Yeah, Korea is the gift that keeps on giving. I giggled up a storm while reading this, and I love how the obviously phallic tentacles of octopi could be thought to produce a better boner, just as other cultures (including, maybe, Korea) have made a connection between potency and the horns of rhinos. I wonder if anyone ever touted bananas or sausages as dick medicine. But dog meat — that is baffling, unless Koreans view dogs the way dogs are seen in the American ghetto, as indiscriminately libidinous. And then there’s the expression “horndog,” and the out-of-date term “wolf,” which used to be applied to wham-bam-thank-you-ma’am types.

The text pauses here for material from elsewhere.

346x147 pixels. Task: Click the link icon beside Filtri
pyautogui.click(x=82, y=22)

I have no idea where they get these things from. I think, though, that around here if someone says something it can pass for knowledge. Don’t question it; just do it. Like someone might say that a simple desk fan can chop oxygen molecules in half and suffocate you, and rather than conduct legitimate tests to question this theory, you’d say, “Well, someone said it so it must be true.” And that’s the reason for so much Korean “knowledge.”
Or maybe they’re so into their hip-hop these days that they all wanna be dawgs.
You know, David, with the ongoing disintegration of established and respectable news sources, I’m afraid the whole world is going to increasingly go the route of “Someone said it, so it must be true.” The tendency is already, and always, there, but we may be about to see a new spike of it in action in the West.
I suppose you’re right. It just amazes me that something someone said could be believed for so many years, and particularly something as ridiculous as “Hey, my boner was totally awesome after I hanged that dog and ate its balls.”
[…] Oh, and in case you missed it, here’s a link to my last post: “If Santa Was Korean.” […]
those amazonian penis fishies sound familiar, like they are in the dialogue of a movie i have seen…they would be fun to let loose in the hite house swimming pool, if not for the chlorine…
Penis fish in the White House swimming pool? That’s a good way to get yourself a phone tap, Michael.